=== Section Start ===

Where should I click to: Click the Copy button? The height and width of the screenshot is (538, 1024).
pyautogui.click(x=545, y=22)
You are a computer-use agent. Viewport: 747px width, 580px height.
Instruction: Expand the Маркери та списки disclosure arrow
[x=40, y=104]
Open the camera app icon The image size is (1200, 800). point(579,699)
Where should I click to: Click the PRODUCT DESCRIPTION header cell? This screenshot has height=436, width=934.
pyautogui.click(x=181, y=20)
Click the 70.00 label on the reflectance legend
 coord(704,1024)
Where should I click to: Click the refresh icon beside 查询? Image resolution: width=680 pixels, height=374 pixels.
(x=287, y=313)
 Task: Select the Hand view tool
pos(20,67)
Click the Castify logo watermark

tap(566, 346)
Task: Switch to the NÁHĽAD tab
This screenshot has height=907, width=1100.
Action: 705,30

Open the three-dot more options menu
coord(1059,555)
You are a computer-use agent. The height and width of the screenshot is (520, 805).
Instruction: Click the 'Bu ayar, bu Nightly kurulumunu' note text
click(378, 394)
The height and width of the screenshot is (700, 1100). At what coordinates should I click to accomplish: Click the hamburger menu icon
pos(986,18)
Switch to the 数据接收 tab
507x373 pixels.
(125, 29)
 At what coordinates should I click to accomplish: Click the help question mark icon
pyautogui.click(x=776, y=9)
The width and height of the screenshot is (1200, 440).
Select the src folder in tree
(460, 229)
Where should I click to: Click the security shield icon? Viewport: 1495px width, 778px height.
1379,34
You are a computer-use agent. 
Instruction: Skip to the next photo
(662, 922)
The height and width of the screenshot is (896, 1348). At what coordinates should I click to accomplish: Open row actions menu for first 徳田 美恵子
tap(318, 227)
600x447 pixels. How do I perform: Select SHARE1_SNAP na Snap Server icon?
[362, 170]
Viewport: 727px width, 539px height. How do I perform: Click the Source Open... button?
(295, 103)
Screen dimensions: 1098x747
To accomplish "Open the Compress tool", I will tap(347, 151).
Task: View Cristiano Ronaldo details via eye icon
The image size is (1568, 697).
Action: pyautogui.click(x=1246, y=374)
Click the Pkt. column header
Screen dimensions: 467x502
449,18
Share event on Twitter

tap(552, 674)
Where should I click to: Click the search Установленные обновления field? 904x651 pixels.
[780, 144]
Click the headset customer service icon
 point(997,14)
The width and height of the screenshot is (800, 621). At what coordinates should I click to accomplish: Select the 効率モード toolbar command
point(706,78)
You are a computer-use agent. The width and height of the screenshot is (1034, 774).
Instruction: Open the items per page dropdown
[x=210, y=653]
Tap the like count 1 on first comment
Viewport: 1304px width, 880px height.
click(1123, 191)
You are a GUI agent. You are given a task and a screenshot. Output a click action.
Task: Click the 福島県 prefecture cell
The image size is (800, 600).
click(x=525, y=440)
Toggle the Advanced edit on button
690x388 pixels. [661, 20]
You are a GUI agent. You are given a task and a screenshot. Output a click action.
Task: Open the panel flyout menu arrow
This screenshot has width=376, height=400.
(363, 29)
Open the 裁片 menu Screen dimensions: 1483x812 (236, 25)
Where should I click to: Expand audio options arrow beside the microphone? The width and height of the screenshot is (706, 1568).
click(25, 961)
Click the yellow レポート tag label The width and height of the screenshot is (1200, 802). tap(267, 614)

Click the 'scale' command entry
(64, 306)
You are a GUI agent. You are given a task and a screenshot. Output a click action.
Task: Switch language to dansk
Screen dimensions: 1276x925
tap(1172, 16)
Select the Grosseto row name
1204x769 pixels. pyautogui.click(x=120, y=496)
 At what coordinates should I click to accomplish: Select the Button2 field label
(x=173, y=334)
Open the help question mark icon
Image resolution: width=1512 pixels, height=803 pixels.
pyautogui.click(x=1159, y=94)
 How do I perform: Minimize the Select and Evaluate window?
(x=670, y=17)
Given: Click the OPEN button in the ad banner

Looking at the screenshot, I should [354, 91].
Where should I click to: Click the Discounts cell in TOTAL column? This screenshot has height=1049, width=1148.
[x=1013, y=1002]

=== Section End ===

A verbatim copy of every record is what you should return.

**RESULT OF THE EXERCISE**
Where should I click to: Click the Copy button? The height and width of the screenshot is (538, 1024).
pyautogui.click(x=545, y=22)
You are a computer-use agent. Viewport: 747px width, 580px height.
Instruction: Expand the Маркери та списки disclosure arrow
[x=40, y=104]
Open the camera app icon The image size is (1200, 800). point(579,699)
Where should I click to: Click the PRODUCT DESCRIPTION header cell? This screenshot has height=436, width=934.
pyautogui.click(x=181, y=20)
Click the 70.00 label on the reflectance legend
 coord(704,1024)
Where should I click to: Click the refresh icon beside 查询? Image resolution: width=680 pixels, height=374 pixels.
(x=287, y=313)
 Task: Select the Hand view tool
pos(20,67)
Click the Castify logo watermark

tap(566, 346)
Task: Switch to the NÁHĽAD tab
This screenshot has height=907, width=1100.
Action: 705,30

Open the three-dot more options menu
coord(1059,555)
You are a computer-use agent. The height and width of the screenshot is (520, 805).
Instruction: Click the 'Bu ayar, bu Nightly kurulumunu' note text
click(378, 394)
The height and width of the screenshot is (700, 1100). At what coordinates should I click to accomplish: Click the hamburger menu icon
pos(986,18)
Switch to the 数据接收 tab
507x373 pixels.
(125, 29)
 At what coordinates should I click to accomplish: Click the help question mark icon
pyautogui.click(x=776, y=9)
The width and height of the screenshot is (1200, 440).
Select the src folder in tree
(460, 229)
Where should I click to: Click the security shield icon? Viewport: 1495px width, 778px height.
1379,34
You are a computer-use agent. 
Instruction: Skip to the next photo
(662, 922)
The height and width of the screenshot is (896, 1348). At what coordinates should I click to accomplish: Open row actions menu for first 徳田 美恵子
tap(318, 227)
600x447 pixels. How do I perform: Select SHARE1_SNAP na Snap Server icon?
[362, 170]
Viewport: 727px width, 539px height. How do I perform: Click the Source Open... button?
(295, 103)
Screen dimensions: 1098x747
To accomplish "Open the Compress tool", I will tap(347, 151).
Task: View Cristiano Ronaldo details via eye icon
The image size is (1568, 697).
Action: pyautogui.click(x=1246, y=374)
Click the Pkt. column header
Screen dimensions: 467x502
449,18
Share event on Twitter

tap(552, 674)
Where should I click to: Click the search Установленные обновления field? 904x651 pixels.
[780, 144]
Click the headset customer service icon
 point(997,14)
The width and height of the screenshot is (800, 621). At what coordinates should I click to accomplish: Select the 効率モード toolbar command
point(706,78)
You are a computer-use agent. The width and height of the screenshot is (1034, 774).
Instruction: Open the items per page dropdown
[x=210, y=653]
Tap the like count 1 on first comment
Viewport: 1304px width, 880px height.
click(1123, 191)
You are a GUI agent. You are given a task and a screenshot. Output a click action.
Task: Click the 福島県 prefecture cell
The image size is (800, 600).
click(x=525, y=440)
Toggle the Advanced edit on button
690x388 pixels. [661, 20]
You are a GUI agent. You are given a task and a screenshot. Output a click action.
Task: Open the panel flyout menu arrow
This screenshot has width=376, height=400.
(363, 29)
Open the 裁片 menu Screen dimensions: 1483x812 (236, 25)
Where should I click to: Expand audio options arrow beside the microphone? The width and height of the screenshot is (706, 1568).
click(25, 961)
Click the yellow レポート tag label The width and height of the screenshot is (1200, 802). tap(267, 614)

Click the 'scale' command entry
(64, 306)
You are a GUI agent. You are given a task and a screenshot. Output a click action.
Task: Switch language to dansk
Screen dimensions: 1276x925
tap(1172, 16)
Select the Grosseto row name
1204x769 pixels. pyautogui.click(x=120, y=496)
 At what coordinates should I click to accomplish: Select the Button2 field label
(x=173, y=334)
Open the help question mark icon
Image resolution: width=1512 pixels, height=803 pixels.
pyautogui.click(x=1159, y=94)
 How do I perform: Minimize the Select and Evaluate window?
(x=670, y=17)
Given: Click the OPEN button in the ad banner

Looking at the screenshot, I should [354, 91].
Where should I click to: Click the Discounts cell in TOTAL column? This screenshot has height=1049, width=1148.
[x=1013, y=1002]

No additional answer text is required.